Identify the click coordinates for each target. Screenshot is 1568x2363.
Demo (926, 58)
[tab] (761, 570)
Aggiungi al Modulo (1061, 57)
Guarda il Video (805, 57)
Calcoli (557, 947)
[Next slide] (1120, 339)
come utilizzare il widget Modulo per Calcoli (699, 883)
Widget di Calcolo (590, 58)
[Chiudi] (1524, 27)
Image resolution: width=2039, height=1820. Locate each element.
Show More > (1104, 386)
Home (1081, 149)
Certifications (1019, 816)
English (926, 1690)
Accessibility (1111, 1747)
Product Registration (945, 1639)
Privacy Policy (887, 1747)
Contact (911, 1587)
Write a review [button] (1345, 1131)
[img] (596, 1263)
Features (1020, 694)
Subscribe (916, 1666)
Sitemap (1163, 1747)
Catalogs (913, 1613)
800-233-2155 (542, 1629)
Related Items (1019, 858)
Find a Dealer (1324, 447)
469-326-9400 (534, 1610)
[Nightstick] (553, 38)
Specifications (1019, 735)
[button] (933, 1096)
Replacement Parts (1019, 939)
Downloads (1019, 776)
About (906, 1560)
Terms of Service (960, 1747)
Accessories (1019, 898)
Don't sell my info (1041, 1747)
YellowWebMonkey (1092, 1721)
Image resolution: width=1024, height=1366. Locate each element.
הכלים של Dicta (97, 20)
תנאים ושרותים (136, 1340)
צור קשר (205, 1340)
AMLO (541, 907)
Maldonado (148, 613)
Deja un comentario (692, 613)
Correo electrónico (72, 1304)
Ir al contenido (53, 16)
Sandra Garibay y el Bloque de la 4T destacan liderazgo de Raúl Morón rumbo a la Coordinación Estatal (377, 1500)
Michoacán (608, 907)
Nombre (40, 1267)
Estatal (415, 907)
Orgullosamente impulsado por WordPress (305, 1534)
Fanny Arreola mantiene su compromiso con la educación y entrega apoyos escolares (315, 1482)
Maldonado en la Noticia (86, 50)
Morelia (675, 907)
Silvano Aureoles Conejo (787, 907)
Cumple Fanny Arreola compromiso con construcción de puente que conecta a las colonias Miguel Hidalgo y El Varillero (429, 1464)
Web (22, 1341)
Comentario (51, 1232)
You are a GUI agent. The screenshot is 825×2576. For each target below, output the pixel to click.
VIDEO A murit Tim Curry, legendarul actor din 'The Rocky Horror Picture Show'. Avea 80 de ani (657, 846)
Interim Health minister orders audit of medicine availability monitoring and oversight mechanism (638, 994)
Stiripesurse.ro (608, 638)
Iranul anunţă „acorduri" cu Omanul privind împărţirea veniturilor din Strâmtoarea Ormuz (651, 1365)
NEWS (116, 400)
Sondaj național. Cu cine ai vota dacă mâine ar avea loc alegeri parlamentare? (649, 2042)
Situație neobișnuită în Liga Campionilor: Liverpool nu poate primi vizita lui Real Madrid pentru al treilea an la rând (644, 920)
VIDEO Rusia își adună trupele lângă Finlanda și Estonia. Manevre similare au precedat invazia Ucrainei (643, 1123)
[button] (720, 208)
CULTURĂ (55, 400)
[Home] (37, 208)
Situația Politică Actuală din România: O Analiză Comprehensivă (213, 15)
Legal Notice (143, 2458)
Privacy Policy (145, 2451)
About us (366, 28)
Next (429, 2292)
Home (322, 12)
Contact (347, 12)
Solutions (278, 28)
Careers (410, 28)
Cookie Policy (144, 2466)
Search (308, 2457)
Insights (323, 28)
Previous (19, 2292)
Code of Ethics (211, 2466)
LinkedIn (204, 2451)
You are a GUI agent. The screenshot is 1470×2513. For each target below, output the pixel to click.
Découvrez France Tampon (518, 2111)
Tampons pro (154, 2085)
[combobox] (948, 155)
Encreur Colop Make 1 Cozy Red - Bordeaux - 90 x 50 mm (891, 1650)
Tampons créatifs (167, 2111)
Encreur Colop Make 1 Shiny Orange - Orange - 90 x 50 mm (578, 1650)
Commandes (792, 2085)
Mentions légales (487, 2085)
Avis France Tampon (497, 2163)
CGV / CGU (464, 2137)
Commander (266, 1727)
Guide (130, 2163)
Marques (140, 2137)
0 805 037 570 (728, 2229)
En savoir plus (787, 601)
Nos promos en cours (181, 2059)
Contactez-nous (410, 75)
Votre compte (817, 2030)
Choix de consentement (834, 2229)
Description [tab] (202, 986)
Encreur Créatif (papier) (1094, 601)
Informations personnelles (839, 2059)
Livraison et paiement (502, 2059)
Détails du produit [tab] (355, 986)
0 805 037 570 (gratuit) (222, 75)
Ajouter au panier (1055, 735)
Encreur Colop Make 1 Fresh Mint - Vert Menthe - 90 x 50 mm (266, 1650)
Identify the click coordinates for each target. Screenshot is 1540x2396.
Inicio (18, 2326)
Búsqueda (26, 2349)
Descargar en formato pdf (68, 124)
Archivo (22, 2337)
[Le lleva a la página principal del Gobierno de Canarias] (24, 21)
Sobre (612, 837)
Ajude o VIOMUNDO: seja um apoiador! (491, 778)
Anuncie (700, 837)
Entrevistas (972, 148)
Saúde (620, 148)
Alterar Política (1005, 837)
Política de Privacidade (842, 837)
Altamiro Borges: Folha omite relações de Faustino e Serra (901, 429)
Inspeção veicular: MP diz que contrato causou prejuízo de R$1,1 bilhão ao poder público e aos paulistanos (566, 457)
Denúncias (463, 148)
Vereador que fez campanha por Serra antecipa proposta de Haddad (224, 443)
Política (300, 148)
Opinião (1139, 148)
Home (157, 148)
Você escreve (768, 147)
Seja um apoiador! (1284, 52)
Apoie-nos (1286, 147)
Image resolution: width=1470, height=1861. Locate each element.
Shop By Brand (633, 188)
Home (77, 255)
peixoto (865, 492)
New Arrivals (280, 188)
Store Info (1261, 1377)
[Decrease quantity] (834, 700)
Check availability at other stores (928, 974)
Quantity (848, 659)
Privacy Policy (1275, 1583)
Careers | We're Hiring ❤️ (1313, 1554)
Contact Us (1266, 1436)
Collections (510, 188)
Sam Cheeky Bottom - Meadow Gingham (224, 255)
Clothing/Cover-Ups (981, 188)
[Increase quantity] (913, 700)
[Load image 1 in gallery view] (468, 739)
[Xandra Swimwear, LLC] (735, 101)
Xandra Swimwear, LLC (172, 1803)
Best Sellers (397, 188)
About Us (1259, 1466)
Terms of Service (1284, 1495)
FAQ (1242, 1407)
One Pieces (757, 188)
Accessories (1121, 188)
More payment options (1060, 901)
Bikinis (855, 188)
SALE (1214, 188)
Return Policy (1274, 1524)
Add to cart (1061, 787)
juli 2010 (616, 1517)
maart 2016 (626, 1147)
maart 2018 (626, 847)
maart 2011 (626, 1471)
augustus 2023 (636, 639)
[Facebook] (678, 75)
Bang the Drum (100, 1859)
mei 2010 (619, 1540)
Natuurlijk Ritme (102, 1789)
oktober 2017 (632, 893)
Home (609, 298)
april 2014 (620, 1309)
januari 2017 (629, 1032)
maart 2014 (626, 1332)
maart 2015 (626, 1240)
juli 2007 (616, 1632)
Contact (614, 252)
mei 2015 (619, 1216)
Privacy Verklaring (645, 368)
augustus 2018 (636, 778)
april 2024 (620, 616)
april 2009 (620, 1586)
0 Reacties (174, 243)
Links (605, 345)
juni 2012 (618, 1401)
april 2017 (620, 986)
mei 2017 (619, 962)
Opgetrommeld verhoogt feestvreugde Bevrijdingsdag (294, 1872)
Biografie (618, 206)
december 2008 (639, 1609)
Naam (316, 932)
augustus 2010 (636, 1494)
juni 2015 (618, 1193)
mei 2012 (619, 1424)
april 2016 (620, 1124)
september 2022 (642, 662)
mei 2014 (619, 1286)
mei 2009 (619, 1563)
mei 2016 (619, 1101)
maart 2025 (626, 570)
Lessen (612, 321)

» **WORK TO COMPLETE**: Copy out only the lines above from the one with "Careers | We're Hiring ❤️ (1313, 1554)" to the one with "april 2016 (620, 1124)", inclusive, exactly as they stand.

» **RESULT OF THIS EXERCISE**:
Careers | We're Hiring ❤️ (1313, 1554)
Contact Us (1266, 1436)
Collections (510, 188)
Sam Cheeky Bottom - Meadow Gingham (224, 255)
Clothing/Cover-Ups (981, 188)
[Increase quantity] (913, 700)
[Load image 1 in gallery view] (468, 739)
[Xandra Swimwear, LLC] (735, 101)
Xandra Swimwear, LLC (172, 1803)
Best Sellers (397, 188)
About Us (1259, 1466)
Terms of Service (1284, 1495)
FAQ (1242, 1407)
One Pieces (757, 188)
Accessories (1121, 188)
More payment options (1060, 901)
Bikinis (855, 188)
SALE (1214, 188)
Return Policy (1274, 1524)
Add to cart (1061, 787)
juli 2010 (616, 1517)
maart 2016 (626, 1147)
maart 2018 (626, 847)
maart 2011 (626, 1471)
augustus 2023 (636, 639)
[Facebook] (678, 75)
Bang the Drum (100, 1859)
mei 2010 (619, 1540)
Natuurlijk Ritme (102, 1789)
oktober 2017 (632, 893)
Home (609, 298)
april 2014 (620, 1309)
januari 2017 (629, 1032)
maart 2014 (626, 1332)
maart 2015 (626, 1240)
juli 2007 (616, 1632)
Contact (614, 252)
mei 2015 (619, 1216)
Privacy Verklaring (645, 368)
augustus 2018 (636, 778)
april 2024 (620, 616)
april 2009 (620, 1586)
0 Reacties (174, 243)
Links (605, 345)
juni 2012 (618, 1401)
april 2017 (620, 986)
mei 2017 (619, 962)
Opgetrommeld verhoogt feestvreugde Bevrijdingsdag (294, 1872)
Biografie (618, 206)
december 2008 (639, 1609)
Naam (316, 932)
augustus 2010 (636, 1494)
juni 2015 (618, 1193)
mei 2012 (619, 1424)
april 2016 (620, 1124)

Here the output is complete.